Matera dziś to już inna bajka. UNESCO, kawiarenki, Europejska Stolica Kultury 2019. Czapki z głów. Jest kanalizacja, bieżąca woda, i prąd, i turyści. Ale bez przegięć. Jest i autentyzm. W podwórkach stoją Vespy. Na sznurach dosychają pantaloni. W powietrzu czuć mieszaninę obiadów, kawy, wilgoci i historii. Jest klimat. Jest moc. Dla mnie to numer 1 tego wyjazdu.





Ale Basilicata to nie tylko Matera. To rolnictwo i Apeniny, w których szczytach skrywają się podniebne wioski. Takie jak Castelmezzano. Z Matery poturlaliśmy się właśnie tam. Do miejsca zamieszkałego przez blisko tysiąc szczęściarzy zawieszonych między górami, niebem a przepaścią. Oddalonych dziesiątki serpentyn od smogu, haseł do wifi czy polityki. Miejsca, o którym polityka nawiasem mówiąc też nie pamięta. To zresztą problem całego włoskiego południa. A tu dodatkowo trzeba zadbać o drewno i przetwory na zimę, ale jest czas na brydżyka i pytlowanie w bramie.



Z Castelmezzano widać sąsiednią Pietrapertosę. Miasteczka łączy 1,5 – kilometrowa lina. Za 30 euro można przefrunąć nad dzielącą je przepaścią. Okrutnie chciałam pofruwać, ale zrobiło się zbyt późno. Zachód słońca już przebarwiał niebo. Nie tym razem... ale wrócę na pewno, bo góry poprzecinane są siatką szlaków trekkingowych. Już zakupiłam mapy.





Rankiem ruszyliśmy do Neapolu. I klasycznie: ten sam hotel, bazar, zakupy i pizza w tej samej co zawsze Pizzerii Trianon.
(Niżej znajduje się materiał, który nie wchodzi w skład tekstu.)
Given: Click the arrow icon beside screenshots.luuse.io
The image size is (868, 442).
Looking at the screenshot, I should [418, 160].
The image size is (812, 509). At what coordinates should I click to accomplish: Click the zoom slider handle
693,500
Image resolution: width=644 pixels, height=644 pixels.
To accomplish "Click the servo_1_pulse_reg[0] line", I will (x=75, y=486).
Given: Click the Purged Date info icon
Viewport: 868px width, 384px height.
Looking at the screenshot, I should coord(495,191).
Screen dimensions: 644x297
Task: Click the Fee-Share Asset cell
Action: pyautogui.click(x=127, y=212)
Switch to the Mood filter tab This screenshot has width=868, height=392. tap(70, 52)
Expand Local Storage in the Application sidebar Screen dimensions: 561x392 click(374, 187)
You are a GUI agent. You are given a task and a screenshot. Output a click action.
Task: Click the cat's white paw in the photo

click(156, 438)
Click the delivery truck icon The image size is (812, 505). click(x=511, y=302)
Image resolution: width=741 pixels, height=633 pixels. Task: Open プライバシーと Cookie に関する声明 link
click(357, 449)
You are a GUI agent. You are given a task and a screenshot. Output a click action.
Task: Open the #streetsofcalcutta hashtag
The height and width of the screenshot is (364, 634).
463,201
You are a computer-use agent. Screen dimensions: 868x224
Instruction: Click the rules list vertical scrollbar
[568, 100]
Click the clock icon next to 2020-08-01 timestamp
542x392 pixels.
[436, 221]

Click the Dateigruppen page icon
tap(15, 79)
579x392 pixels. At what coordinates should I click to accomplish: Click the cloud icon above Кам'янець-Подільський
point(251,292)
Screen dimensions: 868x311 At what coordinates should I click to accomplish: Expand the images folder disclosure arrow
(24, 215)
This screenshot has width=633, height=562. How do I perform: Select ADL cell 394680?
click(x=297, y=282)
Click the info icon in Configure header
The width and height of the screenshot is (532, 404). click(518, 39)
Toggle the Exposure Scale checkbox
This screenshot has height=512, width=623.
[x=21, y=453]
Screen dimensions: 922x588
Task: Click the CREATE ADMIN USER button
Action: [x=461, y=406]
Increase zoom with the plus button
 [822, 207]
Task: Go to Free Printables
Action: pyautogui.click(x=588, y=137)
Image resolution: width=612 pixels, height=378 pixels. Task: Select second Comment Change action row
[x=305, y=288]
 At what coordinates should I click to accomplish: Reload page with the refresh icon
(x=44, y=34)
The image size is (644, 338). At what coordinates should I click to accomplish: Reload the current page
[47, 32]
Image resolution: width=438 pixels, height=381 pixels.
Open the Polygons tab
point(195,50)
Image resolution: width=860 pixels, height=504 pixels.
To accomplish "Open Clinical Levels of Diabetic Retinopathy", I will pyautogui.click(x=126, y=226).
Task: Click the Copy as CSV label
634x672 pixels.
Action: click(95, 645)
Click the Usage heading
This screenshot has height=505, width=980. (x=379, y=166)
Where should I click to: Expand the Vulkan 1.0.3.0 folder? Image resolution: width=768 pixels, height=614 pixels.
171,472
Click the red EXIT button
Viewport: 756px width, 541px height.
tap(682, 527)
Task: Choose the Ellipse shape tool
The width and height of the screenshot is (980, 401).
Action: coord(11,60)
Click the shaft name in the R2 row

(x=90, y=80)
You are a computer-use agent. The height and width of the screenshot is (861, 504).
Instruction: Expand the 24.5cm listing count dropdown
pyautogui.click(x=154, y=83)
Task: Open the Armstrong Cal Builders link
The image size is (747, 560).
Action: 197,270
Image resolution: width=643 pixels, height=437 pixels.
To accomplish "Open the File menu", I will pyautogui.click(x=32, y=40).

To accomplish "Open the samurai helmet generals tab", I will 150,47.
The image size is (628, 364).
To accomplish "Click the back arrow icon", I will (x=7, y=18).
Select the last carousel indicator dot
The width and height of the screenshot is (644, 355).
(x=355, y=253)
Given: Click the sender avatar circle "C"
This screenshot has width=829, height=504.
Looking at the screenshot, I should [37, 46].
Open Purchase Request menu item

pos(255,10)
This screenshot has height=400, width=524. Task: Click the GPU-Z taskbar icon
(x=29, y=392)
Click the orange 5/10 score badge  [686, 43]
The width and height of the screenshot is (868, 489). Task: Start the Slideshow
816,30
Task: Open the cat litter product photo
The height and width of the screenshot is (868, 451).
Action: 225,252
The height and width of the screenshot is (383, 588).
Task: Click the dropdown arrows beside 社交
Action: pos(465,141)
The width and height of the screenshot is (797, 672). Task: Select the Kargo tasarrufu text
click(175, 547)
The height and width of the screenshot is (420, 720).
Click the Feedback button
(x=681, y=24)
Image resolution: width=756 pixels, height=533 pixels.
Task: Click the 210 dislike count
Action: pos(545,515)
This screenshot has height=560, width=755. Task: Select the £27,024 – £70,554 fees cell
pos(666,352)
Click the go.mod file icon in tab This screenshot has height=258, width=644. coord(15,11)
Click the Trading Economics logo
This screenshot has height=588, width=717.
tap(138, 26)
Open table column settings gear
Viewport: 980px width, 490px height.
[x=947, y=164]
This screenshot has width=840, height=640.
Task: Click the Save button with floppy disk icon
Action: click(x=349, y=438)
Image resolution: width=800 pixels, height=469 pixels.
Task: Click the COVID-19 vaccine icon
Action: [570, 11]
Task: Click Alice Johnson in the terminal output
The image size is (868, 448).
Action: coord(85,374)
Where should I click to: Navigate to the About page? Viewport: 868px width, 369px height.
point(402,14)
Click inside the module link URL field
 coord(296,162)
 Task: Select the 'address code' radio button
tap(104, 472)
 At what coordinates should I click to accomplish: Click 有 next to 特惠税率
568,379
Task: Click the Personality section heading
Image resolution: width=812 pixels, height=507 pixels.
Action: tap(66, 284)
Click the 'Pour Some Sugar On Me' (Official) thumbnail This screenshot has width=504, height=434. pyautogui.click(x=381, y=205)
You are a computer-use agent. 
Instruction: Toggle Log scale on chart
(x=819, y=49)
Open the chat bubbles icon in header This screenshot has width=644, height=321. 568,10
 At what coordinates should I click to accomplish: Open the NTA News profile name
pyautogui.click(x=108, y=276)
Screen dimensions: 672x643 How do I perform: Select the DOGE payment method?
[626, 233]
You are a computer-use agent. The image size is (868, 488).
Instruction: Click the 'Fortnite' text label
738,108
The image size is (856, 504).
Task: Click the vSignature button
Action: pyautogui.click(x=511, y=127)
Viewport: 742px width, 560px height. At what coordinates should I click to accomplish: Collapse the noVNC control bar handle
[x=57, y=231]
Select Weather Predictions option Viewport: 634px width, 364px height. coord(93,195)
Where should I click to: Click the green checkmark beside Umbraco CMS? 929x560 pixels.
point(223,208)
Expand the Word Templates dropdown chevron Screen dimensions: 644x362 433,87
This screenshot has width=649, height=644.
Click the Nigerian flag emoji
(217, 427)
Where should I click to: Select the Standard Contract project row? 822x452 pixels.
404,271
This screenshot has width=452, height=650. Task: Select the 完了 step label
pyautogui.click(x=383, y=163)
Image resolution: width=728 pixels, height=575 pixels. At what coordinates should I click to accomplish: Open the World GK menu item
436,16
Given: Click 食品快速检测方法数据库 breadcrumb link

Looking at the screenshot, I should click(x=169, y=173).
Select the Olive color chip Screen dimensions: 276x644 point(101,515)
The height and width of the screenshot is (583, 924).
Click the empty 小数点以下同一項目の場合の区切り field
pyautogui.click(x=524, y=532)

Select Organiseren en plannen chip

Wieczorem kobiety, wino, śpiew, czyli skutery, kałuże, tłum, handel na ulicach, obłędne knajpy i korki. Uwielbiam ten neapolitański Meksyk.



W żadnym innym mieście nie czuję się tak u siebie, żadne nie ma takiej energii, takich zabytków i klimatu, ale o Neapolu tyle już napisano, że daruję sobie. Zrobiliśmy zakupy, obejrzeliśmy mecz na mieście i znów wypiliśmy za dużo wina. Klasyka.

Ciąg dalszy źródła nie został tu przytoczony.